EXERCISE OBJECTIVE
Write out every line of the records below as a numbered list, leaving out any blank lines.

ROWS
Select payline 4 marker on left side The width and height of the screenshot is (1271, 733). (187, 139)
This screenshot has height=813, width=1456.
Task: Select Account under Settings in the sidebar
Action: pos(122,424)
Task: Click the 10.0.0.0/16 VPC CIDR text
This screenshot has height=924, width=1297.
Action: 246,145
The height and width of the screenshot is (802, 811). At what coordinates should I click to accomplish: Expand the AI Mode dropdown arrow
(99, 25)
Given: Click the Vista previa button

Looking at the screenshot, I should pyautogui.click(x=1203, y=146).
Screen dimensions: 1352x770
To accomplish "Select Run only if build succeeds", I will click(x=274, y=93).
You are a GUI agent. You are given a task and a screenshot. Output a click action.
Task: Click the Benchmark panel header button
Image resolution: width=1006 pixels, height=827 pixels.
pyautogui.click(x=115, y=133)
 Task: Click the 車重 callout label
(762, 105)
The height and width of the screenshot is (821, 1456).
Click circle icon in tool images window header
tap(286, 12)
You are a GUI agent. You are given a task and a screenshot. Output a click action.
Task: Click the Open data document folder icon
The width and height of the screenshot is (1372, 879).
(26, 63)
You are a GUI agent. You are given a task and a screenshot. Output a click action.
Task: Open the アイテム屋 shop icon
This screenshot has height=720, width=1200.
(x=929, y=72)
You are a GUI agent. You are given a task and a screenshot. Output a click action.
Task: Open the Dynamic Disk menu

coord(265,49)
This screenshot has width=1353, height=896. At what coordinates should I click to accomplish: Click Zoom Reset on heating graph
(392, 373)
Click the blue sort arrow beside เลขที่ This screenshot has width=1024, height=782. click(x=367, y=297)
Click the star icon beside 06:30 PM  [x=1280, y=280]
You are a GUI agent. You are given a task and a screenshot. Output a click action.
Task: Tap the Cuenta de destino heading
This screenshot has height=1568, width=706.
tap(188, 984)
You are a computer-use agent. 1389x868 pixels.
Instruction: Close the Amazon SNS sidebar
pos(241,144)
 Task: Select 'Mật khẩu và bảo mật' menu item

ANSWER FOR THIS EXERCISE
1. Select payline 4 marker on left side The width and height of the screenshot is (1271, 733). (187, 139)
2. This screenshot has height=813, width=1456.
3. Task: Select Account under Settings in the sidebar
4. Action: pos(122,424)
5. Task: Click the 10.0.0.0/16 VPC CIDR text
6. This screenshot has height=924, width=1297.
7. Action: 246,145
8. The height and width of the screenshot is (802, 811). At what coordinates should I click to accomplish: Expand the AI Mode dropdown arrow
9. (99, 25)
10. Given: Click the Vista previa button
11. Looking at the screenshot, I should pyautogui.click(x=1203, y=146).
12. Screen dimensions: 1352x770
13. To accomplish "Select Run only if build succeeds", I will click(x=274, y=93).
14. You are a GUI agent. You are given a task and a screenshot. Output a click action.
15. Task: Click the Benchmark panel header button
16. Image resolution: width=1006 pixels, height=827 pixels.
17. pyautogui.click(x=115, y=133)
18.  Task: Click the 車重 callout label
19. (762, 105)
20. The height and width of the screenshot is (821, 1456).
21. Click circle icon in tool images window header
22. tap(286, 12)
23. You are a GUI agent. You are given a task and a screenshot. Output a click action.
24. Task: Click the Open data document folder icon
25. The width and height of the screenshot is (1372, 879).
26. (26, 63)
27. You are a GUI agent. You are given a task and a screenshot. Output a click action.
28. Task: Open the アイテム屋 shop icon
29. This screenshot has height=720, width=1200.
30. (x=929, y=72)
31. You are a GUI agent. You are given a task and a screenshot. Output a click action.
32. Task: Open the Dynamic Disk menu
33. coord(265,49)
34. This screenshot has width=1353, height=896. At what coordinates should I click to accomplish: Click Zoom Reset on heating graph
35. (392, 373)
36. Click the blue sort arrow beside เลขที่ This screenshot has width=1024, height=782. click(x=367, y=297)
37. Click the star icon beside 06:30 PM  [x=1280, y=280]
38. You are a GUI agent. You are given a task and a screenshot. Output a click action.
39. Task: Tap the Cuenta de destino heading
40. This screenshot has height=1568, width=706.
41. tap(188, 984)
42. You are a computer-use agent. 1389x868 pixels.
43. Instruction: Close the Amazon SNS sidebar
44. pos(241,144)
45.  Task: Select 'Mật khẩu và bảo mật' menu item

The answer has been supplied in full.